In the 50s (and this movie is set in its contemporary times) such stuff was easily had, particularly in places like Texas where bootlegging has a long history. Clearly Kyle had grown up drinking it (it was probably the first liquor he'd ever had as a kid) and had a taste for the kick it gave him.

I love his repeated demands for "A bottle of corn!" The fact that the bartender had to go to the back room to get it, and bring it out wrapped in old newspaper (not very surreptitiously) demonstrates its illegal provenance. That may have been part of the "kick" too.

reply

Note that Prohibition didn't end for everybody in America in 1933. Many counties in a variety of states kept various liquor prohibiton laws in place, and many still do even to this day.*

I'm wondering if Kyle Hadley (Stack's character) could have legally bought ANY whiskey (bootleg or otherwise) at that seedy bar that's depicted in the film. That's because Texas had (and still has) so-called "dry" and "moist" counties, where liquor sales are either banned outright ["dry"], or some combination of lesser alcoholic drinks (beer and wine, but not hard stuff) are legal to sell ["moist"]. And in some of those "dry" counties, private clubs are exempted. The Japsers in this film did in fact belong to a private members only club, so I'm assuming that's how they were able to skirt the dry laws of that county and obtain the quality stuff and the "bonded whiskey" as that one guy called it. But a private club would obviously not have been keen on stocking bootleg corn liquor, so that's what drove Kyle to obtain it through his illegal source: the bartender at that seedy bar.

I noticed that that seedy bar sold beer (and maybe wine) but I did not see any hard liquor bottles on the shelf back of the counter.
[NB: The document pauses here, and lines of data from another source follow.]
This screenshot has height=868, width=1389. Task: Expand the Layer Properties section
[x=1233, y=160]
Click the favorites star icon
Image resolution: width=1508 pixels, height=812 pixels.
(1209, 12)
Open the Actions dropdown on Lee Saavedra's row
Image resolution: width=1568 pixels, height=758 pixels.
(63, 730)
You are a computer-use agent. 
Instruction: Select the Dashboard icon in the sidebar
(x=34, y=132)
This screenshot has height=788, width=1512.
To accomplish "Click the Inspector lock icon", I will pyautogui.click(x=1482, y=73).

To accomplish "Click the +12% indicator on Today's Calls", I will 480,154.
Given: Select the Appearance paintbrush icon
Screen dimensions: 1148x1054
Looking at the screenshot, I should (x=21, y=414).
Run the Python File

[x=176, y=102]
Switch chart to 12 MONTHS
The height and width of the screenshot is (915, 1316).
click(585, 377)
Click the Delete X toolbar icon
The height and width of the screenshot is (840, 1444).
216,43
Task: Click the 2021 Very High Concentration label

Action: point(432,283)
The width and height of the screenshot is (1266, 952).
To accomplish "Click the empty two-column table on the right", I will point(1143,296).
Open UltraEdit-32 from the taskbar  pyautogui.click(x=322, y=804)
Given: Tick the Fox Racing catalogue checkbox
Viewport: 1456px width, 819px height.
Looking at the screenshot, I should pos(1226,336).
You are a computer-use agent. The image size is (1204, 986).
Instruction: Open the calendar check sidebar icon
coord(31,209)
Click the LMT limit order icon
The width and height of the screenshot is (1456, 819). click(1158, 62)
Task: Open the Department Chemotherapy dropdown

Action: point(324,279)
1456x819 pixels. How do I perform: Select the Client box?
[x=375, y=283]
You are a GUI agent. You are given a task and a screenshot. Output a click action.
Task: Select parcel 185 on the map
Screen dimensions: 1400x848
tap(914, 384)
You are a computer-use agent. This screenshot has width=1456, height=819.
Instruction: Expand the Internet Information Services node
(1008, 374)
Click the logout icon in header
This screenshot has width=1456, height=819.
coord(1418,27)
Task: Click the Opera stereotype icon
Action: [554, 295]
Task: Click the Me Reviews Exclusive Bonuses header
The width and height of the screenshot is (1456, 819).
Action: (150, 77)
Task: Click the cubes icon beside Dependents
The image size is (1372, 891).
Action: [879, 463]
So I'm thinking this must have been a "moist" county.

*Further reading - quite an interesting article:
http://www2.potsdam.edu/hansondj/Controversies/1140551076.html



reply

After Prohibition ended, the Federal Government still required a license to produce more than a small, fixed amount annually (a few gallons, I believe.) This is a personal use allowance. In many parts of the country (most famously, Appalachia) people resented the "revnuers" control of liquor production, leading to the production of mostly corn whiskey, in remote areas, mostly at night. Cooking shine has remained a custom in many places (my grand mother, a widow, cooked it through the 1940s to help support her children (being Polish, she used mostly potatoes.) Stock car racing started as shine runners racing the vehicles used to transport illicit booze.